Na semana passada, o Copom decidiu manter a Selic em 15% ao ano pela quinta vez consecutiva, nível mais alto desde julho de 2006. Segundo o documento, o cenário de inflação mais controlada e os efeitos já observados da política monetária abrem espaço para o início da flexibilização, desde que o ambiente econômico evolua conforme o esperado.
O Banco Central, no entanto, evitou indicar o tamanho do corte e destacou que tanto o ritmo quanto a magnitude da redução dependerão da confiança no cumprimento da meta de inflação.
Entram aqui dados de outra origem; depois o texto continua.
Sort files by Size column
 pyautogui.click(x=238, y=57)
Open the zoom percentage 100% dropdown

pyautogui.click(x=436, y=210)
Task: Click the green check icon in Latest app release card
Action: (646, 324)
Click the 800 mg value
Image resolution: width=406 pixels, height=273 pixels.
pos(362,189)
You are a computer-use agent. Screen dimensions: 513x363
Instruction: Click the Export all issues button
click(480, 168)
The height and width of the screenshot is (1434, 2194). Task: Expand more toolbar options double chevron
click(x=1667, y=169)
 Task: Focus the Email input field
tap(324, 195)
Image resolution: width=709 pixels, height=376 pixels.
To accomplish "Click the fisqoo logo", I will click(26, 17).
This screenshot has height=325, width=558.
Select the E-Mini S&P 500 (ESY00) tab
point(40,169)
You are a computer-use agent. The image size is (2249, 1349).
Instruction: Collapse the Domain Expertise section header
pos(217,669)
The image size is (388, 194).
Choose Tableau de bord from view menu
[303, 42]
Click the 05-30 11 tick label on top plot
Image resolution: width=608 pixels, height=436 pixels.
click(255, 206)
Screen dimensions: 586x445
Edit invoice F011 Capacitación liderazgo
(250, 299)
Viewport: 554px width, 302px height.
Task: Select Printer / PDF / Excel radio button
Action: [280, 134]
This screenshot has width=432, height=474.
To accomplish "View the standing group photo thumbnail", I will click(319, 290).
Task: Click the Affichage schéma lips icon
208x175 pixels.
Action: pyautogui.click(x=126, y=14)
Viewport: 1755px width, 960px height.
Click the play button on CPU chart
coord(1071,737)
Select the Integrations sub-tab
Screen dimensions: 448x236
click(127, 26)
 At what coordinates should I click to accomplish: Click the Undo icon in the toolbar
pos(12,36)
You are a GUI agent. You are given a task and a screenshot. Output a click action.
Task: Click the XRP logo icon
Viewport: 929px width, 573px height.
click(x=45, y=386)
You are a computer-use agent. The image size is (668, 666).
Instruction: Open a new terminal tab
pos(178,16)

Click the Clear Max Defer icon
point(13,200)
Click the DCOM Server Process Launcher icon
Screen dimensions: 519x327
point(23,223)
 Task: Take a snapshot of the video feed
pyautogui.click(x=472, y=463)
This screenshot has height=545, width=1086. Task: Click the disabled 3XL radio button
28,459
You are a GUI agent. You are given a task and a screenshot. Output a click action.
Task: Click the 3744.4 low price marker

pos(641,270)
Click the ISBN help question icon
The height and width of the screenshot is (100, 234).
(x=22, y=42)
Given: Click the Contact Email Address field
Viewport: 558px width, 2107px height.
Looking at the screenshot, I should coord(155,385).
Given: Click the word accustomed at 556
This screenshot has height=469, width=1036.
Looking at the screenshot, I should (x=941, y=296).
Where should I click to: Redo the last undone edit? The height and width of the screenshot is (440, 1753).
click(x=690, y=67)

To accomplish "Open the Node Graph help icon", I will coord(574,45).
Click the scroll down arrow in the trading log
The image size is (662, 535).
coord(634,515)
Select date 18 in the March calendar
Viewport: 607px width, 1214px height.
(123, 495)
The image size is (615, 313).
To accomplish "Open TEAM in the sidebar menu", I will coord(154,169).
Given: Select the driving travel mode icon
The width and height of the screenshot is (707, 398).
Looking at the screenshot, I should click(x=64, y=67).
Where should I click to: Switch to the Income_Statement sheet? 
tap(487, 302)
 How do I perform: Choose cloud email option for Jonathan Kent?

Atualmente, a meta definida pelo Conselho Monetário Nacional é de 3%, com tolerância entre 1,5% e 4,5%. A projeção do mercado para o IPCA neste ano é de 3,99%, dentro do intervalo permitido.
Apesar da perspectiva de queda dos juros, o BC justificou a manutenção de uma postura cautelosa pela persistência de pressões inflacionárias, especialmente ligadas ao mercado de trabalho. A taxa de desemprego segue em níveis historicamente baixos, enquanto os rendimentos reais continuam crescendo acima da produtividade, fatores que podem pressionar os preços.
A autoridade monetária avaliou que a economia segue em trajetória de moderação, embora ainda opere acima do potencial. Setores mais sensíveis ao crédito mostram desaceleração, enquanto áreas mais dependentes da renda permanecem resilientes.
No cenário externo, o Banco Central destacou a continuidade das incertezas, principalmente em relação à política econômica dos Estados Unidos e às tensões geopolíticas, o que exige cautela adicional por parte de países emergentes.
No ambiente interno, o Copom voltou a enfatizar a importância da disciplina fiscal e das reformas estruturais. Segundo o colegiado, dúvidas sobre a sustentabilidade da dívida pública elevam o prêmio de risco e pressionam os juros, dificultando o controle da inflação e aumentando o custo da desinflação para a economia.
Para o mercado financeiro, conforme o boletim Focus, a expectativa é de que a Selic seja reduzida para 14,5% ao ano já em março e chegue a 12,25% até o fim de 2026.